In some cases where the deformity is heavy or there is abnormal development, this single-assembly design cannot reconstruct the hip joint well.
Therefore, the dual-assembly design came into being. In addition to being adjustable at the head-neck junction, it can also be adjusted at the neck-body junction, but studies have shown that the clinical effect of this design is not significantly better than the single-assembly design, and The ability to deal with complex deformities is limited, so it is not widely used.
At present, we are accustomed to referring to the femoral stem with only the head and neck as an integrated femoral stem.
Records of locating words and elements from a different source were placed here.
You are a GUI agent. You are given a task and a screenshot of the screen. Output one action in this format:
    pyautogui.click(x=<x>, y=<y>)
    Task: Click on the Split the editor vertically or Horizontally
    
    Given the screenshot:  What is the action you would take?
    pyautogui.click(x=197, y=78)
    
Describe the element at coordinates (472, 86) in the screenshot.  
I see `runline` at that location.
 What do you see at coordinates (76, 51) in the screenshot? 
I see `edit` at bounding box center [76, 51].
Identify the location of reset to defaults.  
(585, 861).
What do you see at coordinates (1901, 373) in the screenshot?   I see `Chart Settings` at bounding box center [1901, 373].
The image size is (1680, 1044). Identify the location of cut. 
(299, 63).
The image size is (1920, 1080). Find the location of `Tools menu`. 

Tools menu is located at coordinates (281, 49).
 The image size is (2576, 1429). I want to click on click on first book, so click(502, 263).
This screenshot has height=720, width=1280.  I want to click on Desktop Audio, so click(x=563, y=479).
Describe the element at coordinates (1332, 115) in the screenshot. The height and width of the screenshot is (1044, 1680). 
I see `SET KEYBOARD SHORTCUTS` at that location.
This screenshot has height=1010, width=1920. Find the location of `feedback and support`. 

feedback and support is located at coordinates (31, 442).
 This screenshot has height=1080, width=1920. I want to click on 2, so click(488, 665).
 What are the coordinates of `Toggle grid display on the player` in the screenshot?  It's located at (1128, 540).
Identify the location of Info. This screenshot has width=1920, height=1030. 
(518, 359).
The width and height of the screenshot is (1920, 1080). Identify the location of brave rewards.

The special prosthesis mentioned in the explanation of the patient's condition is the current assembly prosthesis. Its assembly structure enriches the adjustment of the prosthesis in terms of limb length, angle and muscle tension. Applied to hip joint diseases with complex deformity, abnormal bone torsion, and high dislocation of the femoral head.
On the side of the acetabular cup, the principle of placement is to make as much contact with the bone as possible. In most cases, it will be placed in the same nest as the femoral head.
When the socket is relatively shallow and cannot cover the acetabular cup, especially the dysplastic acetabulum, we will choose to move the acetabular cup up. So the two sides are asymmetric at first glance, giving the impression that the limbs are not equal in length.
But is this really the case? Obviously not, the prosthesis's compatibility is to compensate each other and cancel each other out. It's shorter here, and it will be done if there is some growth there.
The above information is provided by joint prosthesis manufacturer.